Ficam ainda proibidas de contactar entre elas e com elementos da organização suspeita de auxílio à imigração ilegal
As funcionárias do centro de saúde de Cortegaça foram interrogadas na quarta-feira, no Tribunal Central de Instrução Criminal (TCIC), em Lisboa, e ficaram suspensas de funções e proibidas de contactar entre elas e com elementos da organização suspeita de auxílio à imigração ilegal.
As mulheres, de 40 e 54 anos são suspeitas da atribuição indevida de números de utentes a milhares de estrangeiros que não estão legalizados no nosso país, e que não tinham por isso direito a assistência médica no SNS.

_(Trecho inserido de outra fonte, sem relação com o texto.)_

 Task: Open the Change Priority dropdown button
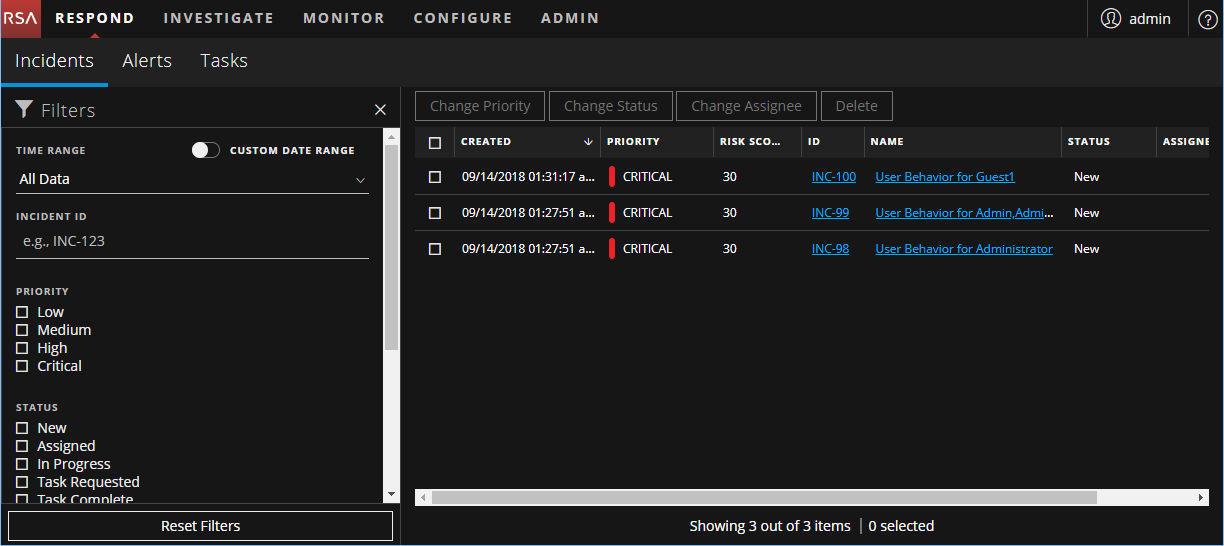click(480, 106)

Respondem por corrupção, além de auxílio à imigração ilegal e falsidade informática, num processo que corre na PJ do Centro e no qual já foram detidas várias pessoas por esquemas fraudulentos de apoio a redes que lucram com a imigração ilegal - entre as quais uma funcionária consular do Ministério dos Negócios Estrangeiros.
Em comunicado, a PJ esclarece que "a obtenção do Número Nacional de Utente (NNU) representa a consolidação do processo de legalização em território nacional e a garantia de assistência médica através do SNS".
"Nesta fase da operação, além de duas buscas domiciliárias foi ainda realizada uma busca à Unidade de Saúde Familiar (USF), onde as duas suspeitas exerciam funções, resultando destas diligências a apreensão, entre outros, de um enorme acervo de documentação utilizada em processos de atribuição de forma indevida de números de utentes, que inequivocamente correlacionam as detidas, com a prática, entre outros, dos crimes de corrupção passiva, associação de auxílio à imigração ilegal e falsidade informática", adianta a nota.
No âmbito da Operação “Gambérria”, já foram detidas 16 pessoas e constituídas arguidas outras 26, entre as quais sete empresários, uma advogada e uma funcionária da Direção-Geral dos Assuntos Consulares e das Comunidades Portuguesas do Ministério dos Negócios Estrangeiros.